• WORK TASK:
Scan the entries line by line and return those with "computer".
[RAW DATA Boundary: Start]
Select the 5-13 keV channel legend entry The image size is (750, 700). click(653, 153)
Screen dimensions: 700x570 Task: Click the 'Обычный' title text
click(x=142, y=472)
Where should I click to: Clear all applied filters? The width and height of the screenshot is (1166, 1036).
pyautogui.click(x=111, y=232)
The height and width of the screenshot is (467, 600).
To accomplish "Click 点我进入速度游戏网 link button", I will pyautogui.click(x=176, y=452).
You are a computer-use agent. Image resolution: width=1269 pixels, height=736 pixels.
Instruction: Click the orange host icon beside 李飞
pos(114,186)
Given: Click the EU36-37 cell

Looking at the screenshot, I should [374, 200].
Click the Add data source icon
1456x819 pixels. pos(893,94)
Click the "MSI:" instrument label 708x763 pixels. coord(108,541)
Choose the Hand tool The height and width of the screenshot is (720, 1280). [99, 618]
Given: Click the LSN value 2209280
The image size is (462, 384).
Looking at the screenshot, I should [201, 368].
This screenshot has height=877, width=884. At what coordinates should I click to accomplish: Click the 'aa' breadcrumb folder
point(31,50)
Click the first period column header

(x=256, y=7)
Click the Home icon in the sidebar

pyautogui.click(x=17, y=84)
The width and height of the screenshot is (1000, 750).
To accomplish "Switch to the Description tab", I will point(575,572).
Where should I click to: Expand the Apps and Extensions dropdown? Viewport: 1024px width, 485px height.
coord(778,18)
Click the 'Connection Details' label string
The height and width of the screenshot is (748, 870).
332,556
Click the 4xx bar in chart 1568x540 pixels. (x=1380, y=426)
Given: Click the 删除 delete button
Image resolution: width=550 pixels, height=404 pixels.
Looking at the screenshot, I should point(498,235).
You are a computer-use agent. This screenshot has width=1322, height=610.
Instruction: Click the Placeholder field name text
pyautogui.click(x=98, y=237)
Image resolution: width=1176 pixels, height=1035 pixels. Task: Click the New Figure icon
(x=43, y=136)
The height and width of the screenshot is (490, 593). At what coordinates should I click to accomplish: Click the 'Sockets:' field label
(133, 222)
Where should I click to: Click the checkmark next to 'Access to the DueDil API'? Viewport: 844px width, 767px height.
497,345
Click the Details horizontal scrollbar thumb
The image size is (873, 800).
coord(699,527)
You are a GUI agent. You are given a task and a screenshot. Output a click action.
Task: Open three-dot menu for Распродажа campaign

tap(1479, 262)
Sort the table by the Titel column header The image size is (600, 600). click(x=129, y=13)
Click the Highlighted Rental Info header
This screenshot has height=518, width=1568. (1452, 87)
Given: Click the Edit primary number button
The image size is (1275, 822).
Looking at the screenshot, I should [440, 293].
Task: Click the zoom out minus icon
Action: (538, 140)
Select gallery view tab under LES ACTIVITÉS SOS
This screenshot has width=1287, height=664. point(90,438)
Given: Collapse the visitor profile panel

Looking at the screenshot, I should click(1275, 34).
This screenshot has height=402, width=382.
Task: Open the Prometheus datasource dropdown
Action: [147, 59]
[RAW DATA Boundary: End]
• SOLUTION:
You are a computer-use agent. Image resolution: width=1269 pixels, height=736 pixels.
You are a computer-use agent. This screenshot has width=1322, height=610.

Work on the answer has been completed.